かなり古い作品ですが、澁澤龍彦さんの「高丘親王航海記」をご紹介します。
なぜ今、この本を読んだかというと、この作品を原作にしたマンガを近藤ようこさんが描いており、今月出版されるのですが、紹介されている数ページを見たらとてもおもしろそうだったからです。
そのページを見て、この作品はマンガを読む前に原作を読んでおかないと後悔するやつだと感じたので、あわてて原作を買って読み終えました。
うーむ、さすがの澁澤龍彦だ。
歴史小説かというとそうではなく、めちゃくちゃな話かと思うとそうでもなく、いや、けっこうめちゃくちゃな話かもしれず、読んでいるうちにだんだん自分のいる位置が曖昧になってきます。
オオアリクイや迦陵頻伽、獏に犬頭人、時代の異なるコロンブスにマルコ・ ポーロ、蜜人などが現れては消え、描かれている内容が夢の中のことなのか、現実のことなのかもわからなくなっていきます。

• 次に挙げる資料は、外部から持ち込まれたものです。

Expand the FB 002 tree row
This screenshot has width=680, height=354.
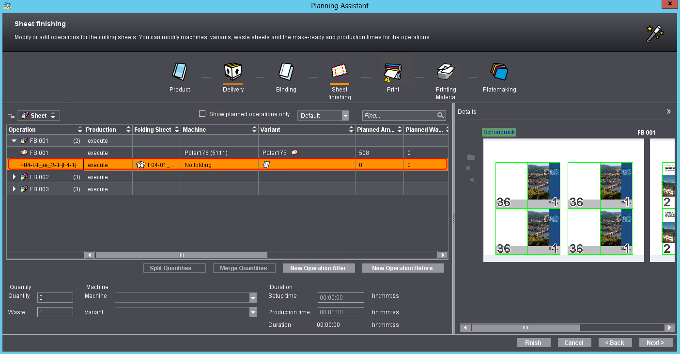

秋丸と春丸の関係やジュゴンにラフレシア、魔の海域で現れる幽霊船のごときもの。
出てくる女性が次第に混ざり合い、誰が誰だかわからなくなってきて、とても不安で居心地のよい世界を漂うことになります。
いや、これはマンガを見る前に読めてよかった。
マンガ版も買うつもりです。それもそれでとても愉しみです。